菖蒲はトルードの雰囲気が変わったことに気づき、ゴルトに何かあるのかと心配になり、声をかけようとした瞬間、トルードが叫ぶ。
「嘘だろう!? 我々すら持つ者が少ない属性を、ゴルトが持っているというのか? ありえない!」
トルードは取り乱し、ぶつぶつと独り言をつぶやいている。
豹変したトルードにびっくりして菖蒲の膝からピョンとジャンプしてソファーに乗ったゴルトの瞳孔が開いている。
菖蒲もおどろいてビクリと身体が揺れた。口を挟める様子ではなかったので、トルードが落ち着くのを待つことにした。
(どうしちゃったんだろう? ゴルトの属性に何か問題でもあるのかな?)
しばらく考え込んでいたトルードが我に返る。菖蒲に心配そうな眼差しを向けられていたことに気づき、顔が熱くなる。

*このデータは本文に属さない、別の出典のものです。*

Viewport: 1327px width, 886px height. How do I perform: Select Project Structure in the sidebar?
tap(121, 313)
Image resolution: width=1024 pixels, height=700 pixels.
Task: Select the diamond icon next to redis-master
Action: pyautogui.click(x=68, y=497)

「あ、や……年甲斐もなく取り乱してしまったな。みっともないところを見せてすまない」
ゴホンと咳ばらいをしたトルードは場を改めるように菖蒲に向き合う。
「……ゴルトなんだが、聖属性の持ち主だ」
「……へ? 聖属性? ゴルトが? 聖属性!?」
膝の上でくつろいでいるゴルトは菖蒲を見上げる。
「菖蒲、どうしたにゃ?」
瞳孔が開いたゴルトはものすごくかわいい。ゴルトの瞳は瞳孔のまわりがアクアブルーで瞳の色はグリーンという珍しい瞳をしている。そんな目で見つめられるとハートをわしづかみにされる。
「ゴルトはかわいいねぇ」
菖蒲は顔をゆるめてゴルトのひげのまわりとあごの下をゆっくりと撫でる。ゴルトも気持ちよさそうだ。
「ゴルトは聖属性なんだって」
「聖属性?」
「ケガを治せる力があるんだよ。多分」
「ふーん」
菖蒲に撫でられて嬉しいのか、聖属性だと聞いてもピンとこないゴルトは関心がないように返事をした。
『ゴルト。新種、聖属性、大小自在、毒耐性』
ゴルトの頭上に浮かぶ文字に、トルードは困惑を隠しきれない。召喚された聖女とついてきた動物に見たことのない文字が並ぶ。
(新種……はまぁ、分かる。この世界にはいない動物だからな。しかし……大小自在って、何だよ、オイ! あ〜、訳分かんねー)
トルードは心のなかで悪態をつく。
聖女関連の資料に目を通していたが、歴代の聖女の能力は似たり寄ったりだった。
歴代の聖女とかけ離れた能力を持つ菖蒲とゴルトはいったいこの世界に何をもたらす者なのか。
一抹の不安がトルードの胸をかすめた。